Bu durumda İzmirlilerin ciddi bir su sorunu oluşmakta. Geçtiğimiz günlerde ise iki yıldır süren ve yeni açığa çıkan bir damacana su skandalı basına yansıdı. İzmir’in Şaşal Köyü’nde bir karı koca 2 yıl boyunca akan suyu borular yardımıyla kurdukları tesise getirdiği, sonra da burada tanınmış markaların damacalarına doldurup, sattığı tespit edildi. Derme çatma bir tesiste, suyu tülbentle süzerek damacanalara dolum yaptıkları, mavi kapakları da fönle ısıtıp presledikleri söyleniyor. Gözaltına alınan çift şimdiye kadar sular hakkında hiç şikâyet almadıklarını söylemişler.
Vatandaşların yeter miktar ve kalitede ücretsiz su ihtiyaçlarını musluklardan karşılayamaması temel insan haklarına aykırı bir durum. İnsanlar, musluk suyundan daha fazla para vererek almak zorunda kaldıkları damacana suyunun güvenli olduğunu düşünüyorlar. Ama birkaç yılda bir ya Türkiye genelinde ya da lokal olarak patlak veren ambalajlı su skandallarıyla bunun böyle olmadığı açığa çıkıyor. İzmir’in Şaşal Köyü’nde yaşan bu skandal da bu sektörün ne kadar denetimden uzak çalıştığını gösteriyor. İki yıl süren bir dolum ve satış süresinden bahsediliyor. İki yıl boyunca bu yasa dışı satış hiçbir denetim ağına takılmadan faaliyet sürdürebilmiş.

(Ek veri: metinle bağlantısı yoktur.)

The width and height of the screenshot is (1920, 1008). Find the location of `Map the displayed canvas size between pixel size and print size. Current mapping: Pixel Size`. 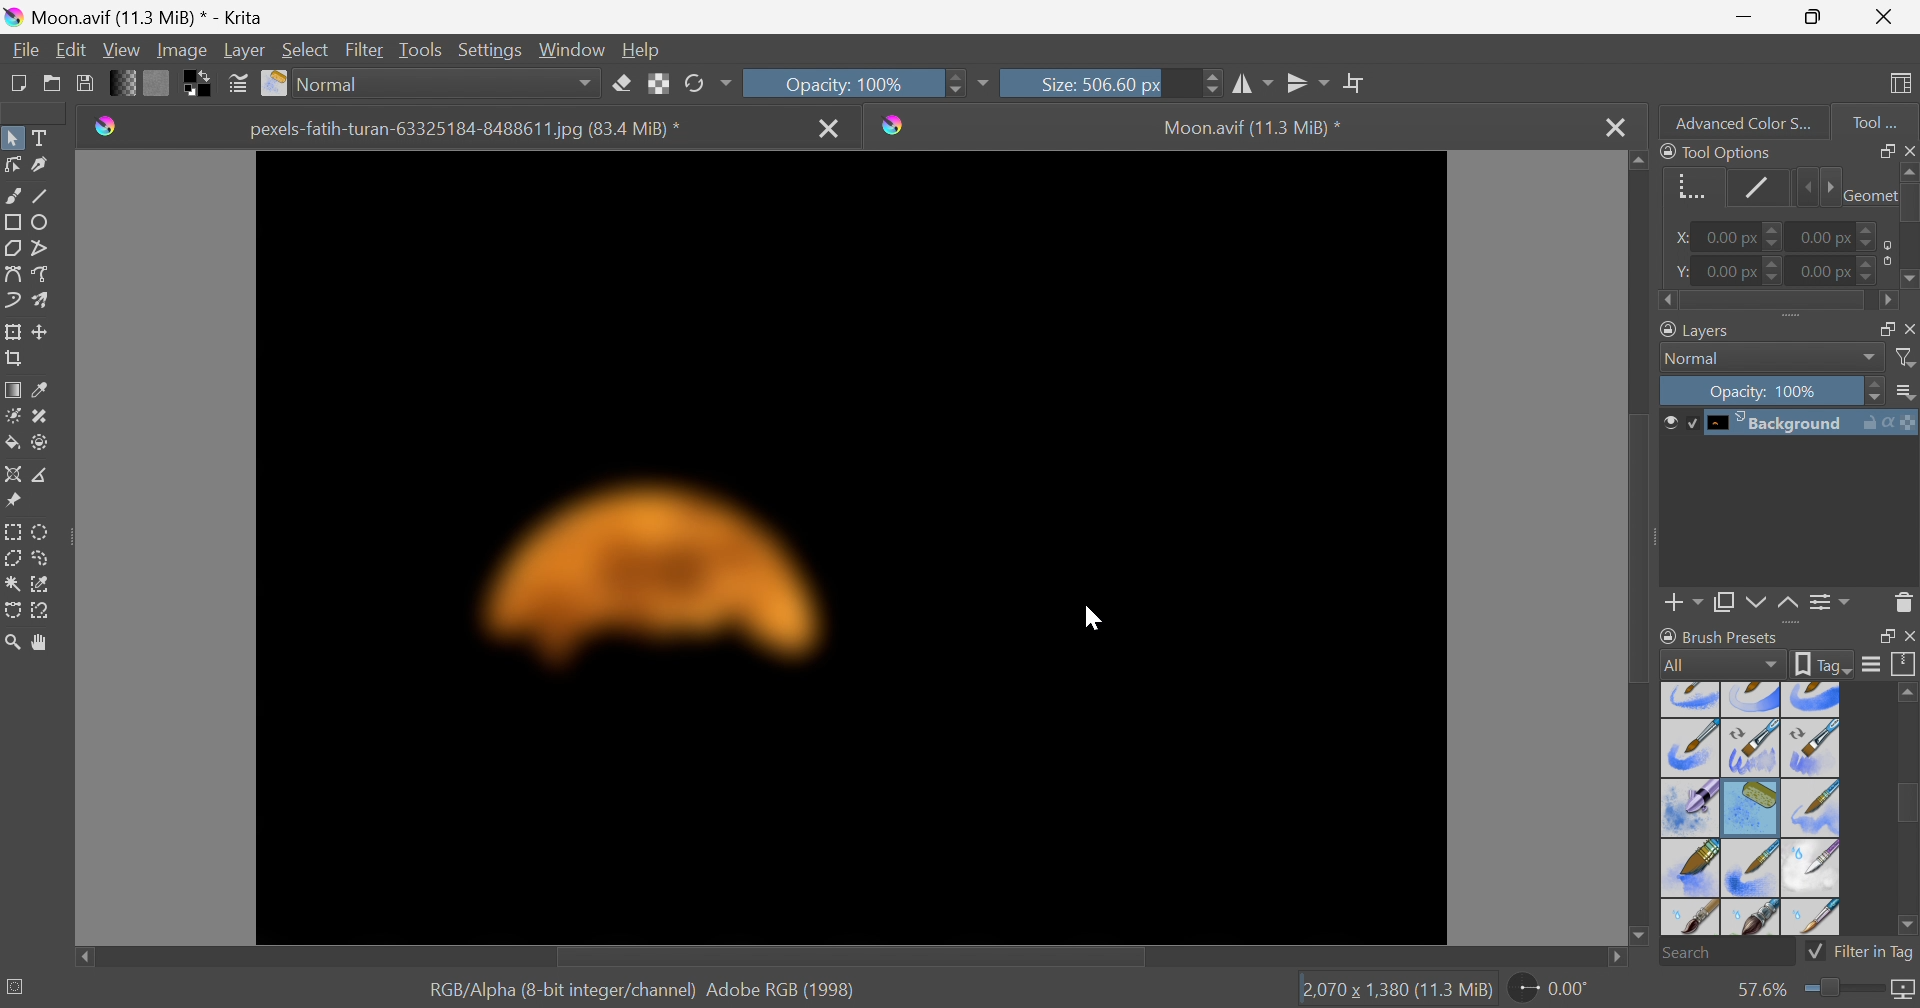

Map the displayed canvas size between pixel size and print size. Current mapping: Pixel Size is located at coordinates (1907, 991).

Ambalajlı su sektörü yerine musluklardan temiz ve kaliteli su temin görevi devletin asli görevleri arasındadır, bu hizmetin uygulanması ise belediyelere verilmiştir. Belediyelerin de başta yerleşim birimlerinin su ihtiyacını temin eden su havzalarını koruması, imara açmaması, maden işletmelerine izin vermemesi gerekir.Ve aynı zamanda musluklardan içilebilir nitelikte su temin etmesi.